The attacks showcase the growing, evolving risk that traditional username-password combinations present, researchers say, especially as phishing continues to grow in sophistication, evading basic email security. Researchers from Ironscales discovered the offensive, in which cyberattackers had compromised email account credentials for employees at two well-known financial-services vendors in the realty space: First American Financial Corp., and United Wholesale Mortgage. The cybercrooks are using the accounts to send out phishing emails to realtors, real estate lawyers, title agents, and buyers and sellers, analysts said, in an attempt to steer them to spoofed Microsoft 365 login pages for capturing credentials.
The emails alert targets that attached documents needed to be reviewed or that they have new messages hosted on a secure server, according to a Sept. 15 posting on the campaign from Ironscales.

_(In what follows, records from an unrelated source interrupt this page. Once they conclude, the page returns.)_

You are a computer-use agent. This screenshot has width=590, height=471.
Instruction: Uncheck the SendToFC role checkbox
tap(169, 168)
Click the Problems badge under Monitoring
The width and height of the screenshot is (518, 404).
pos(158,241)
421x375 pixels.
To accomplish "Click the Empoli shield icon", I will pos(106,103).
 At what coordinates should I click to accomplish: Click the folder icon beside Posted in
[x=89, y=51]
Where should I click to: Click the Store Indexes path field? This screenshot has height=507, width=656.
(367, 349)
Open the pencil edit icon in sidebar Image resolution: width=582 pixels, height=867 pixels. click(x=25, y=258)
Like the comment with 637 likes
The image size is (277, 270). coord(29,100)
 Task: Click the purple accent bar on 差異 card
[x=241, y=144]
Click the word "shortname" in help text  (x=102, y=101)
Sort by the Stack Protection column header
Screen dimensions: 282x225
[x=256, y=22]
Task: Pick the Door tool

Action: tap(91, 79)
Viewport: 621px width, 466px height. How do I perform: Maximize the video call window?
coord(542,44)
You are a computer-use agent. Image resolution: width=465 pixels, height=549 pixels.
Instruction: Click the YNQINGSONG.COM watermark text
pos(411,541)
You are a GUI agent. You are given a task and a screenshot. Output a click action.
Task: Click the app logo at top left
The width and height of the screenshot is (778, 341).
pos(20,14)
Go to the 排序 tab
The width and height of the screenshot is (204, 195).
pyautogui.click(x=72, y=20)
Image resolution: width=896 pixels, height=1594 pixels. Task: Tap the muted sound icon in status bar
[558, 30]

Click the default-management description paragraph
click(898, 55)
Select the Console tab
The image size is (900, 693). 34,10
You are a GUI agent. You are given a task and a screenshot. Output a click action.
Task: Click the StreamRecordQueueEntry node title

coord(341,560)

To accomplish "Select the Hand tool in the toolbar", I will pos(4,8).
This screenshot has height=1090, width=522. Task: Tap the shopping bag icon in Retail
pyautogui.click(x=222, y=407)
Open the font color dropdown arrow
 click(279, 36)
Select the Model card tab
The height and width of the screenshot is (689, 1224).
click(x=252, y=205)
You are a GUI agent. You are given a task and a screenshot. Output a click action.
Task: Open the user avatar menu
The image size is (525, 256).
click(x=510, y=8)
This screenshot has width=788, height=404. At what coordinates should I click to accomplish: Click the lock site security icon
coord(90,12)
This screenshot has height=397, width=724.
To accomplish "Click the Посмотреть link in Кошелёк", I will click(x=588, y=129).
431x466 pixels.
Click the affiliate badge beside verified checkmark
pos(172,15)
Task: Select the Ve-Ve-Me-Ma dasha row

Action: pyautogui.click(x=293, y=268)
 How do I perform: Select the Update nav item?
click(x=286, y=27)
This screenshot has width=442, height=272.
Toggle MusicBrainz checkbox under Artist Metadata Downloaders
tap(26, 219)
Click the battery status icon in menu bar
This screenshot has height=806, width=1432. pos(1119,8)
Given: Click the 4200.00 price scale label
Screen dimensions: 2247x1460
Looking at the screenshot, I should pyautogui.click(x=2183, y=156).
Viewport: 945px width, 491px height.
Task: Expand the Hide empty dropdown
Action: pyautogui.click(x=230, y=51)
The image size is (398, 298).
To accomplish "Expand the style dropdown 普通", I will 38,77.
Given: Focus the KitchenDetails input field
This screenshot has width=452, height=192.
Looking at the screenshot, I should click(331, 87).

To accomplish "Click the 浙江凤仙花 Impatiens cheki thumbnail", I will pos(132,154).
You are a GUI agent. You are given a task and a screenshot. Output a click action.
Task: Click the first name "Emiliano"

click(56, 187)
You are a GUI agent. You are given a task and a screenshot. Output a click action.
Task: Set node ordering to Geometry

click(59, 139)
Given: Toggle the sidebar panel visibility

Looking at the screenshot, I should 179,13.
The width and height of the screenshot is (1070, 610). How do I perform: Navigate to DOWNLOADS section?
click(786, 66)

In both cases, embedded links direct recipients to the fake login pages asking them to sign into Microsoft 365. Once on the malicious page, researchers observed an unusual twist in the proceedings: The attackers tried to make the most of their time with the victims by attempting to tease out multiple passwords from each phishing session. "Each attempt to submit these 365 credentials returned an error and prompted the user to try again," according to the researchers' writeup. "Users will usually submit the same credentials at least one more time before they try variations of other passwords they might have used in the past, providing a gold mine of credentials for criminals to sell or use in brute-force or credential-stuffing attacks to access popular financial or social-media accounts."

The care taken in the targeting of victims with a well-thought-out plan is one of the most notable aspects of the campaign, Eyal Benishti, founder and CEO at Ironscales, tells Dark Reading.
Also notable (and unfortunate) in this particular campaign, a basic security control apparently failed. In the initial round of phishing, the URL that targets were asked to click didn't try to hide itself, researchers noted — when mousing over the link, a red-flag-waving URL was displayed: "hxxps://phishingsite.com/folde...[dot]shtm." However, subsequent waves hid the address behind a Safe Links URL — a feature found in Microsoft Defender that's supposed to scan URLs to pick up on malicious links. Safe Link overwrites the link with a different URL using special nomenclature, once that link is scanned and deemed safe.

In this case, the tool only made it harder to visually inspect the actual in-your-face "this is a phish!" link, and also allowed the messages to more easily get past email filters. Microsoft did not respond to a request for comment. "Safe Links has several known weaknesses and generating a false sense of security is the significant weakness in this situation," Benishti says. "Safe Links didn’t detect any risks or deception associated with the original link, but rewrote the link as if it had. Users and many security professionals gain a false sense of security because a security control in place, but this control is largely ineffective."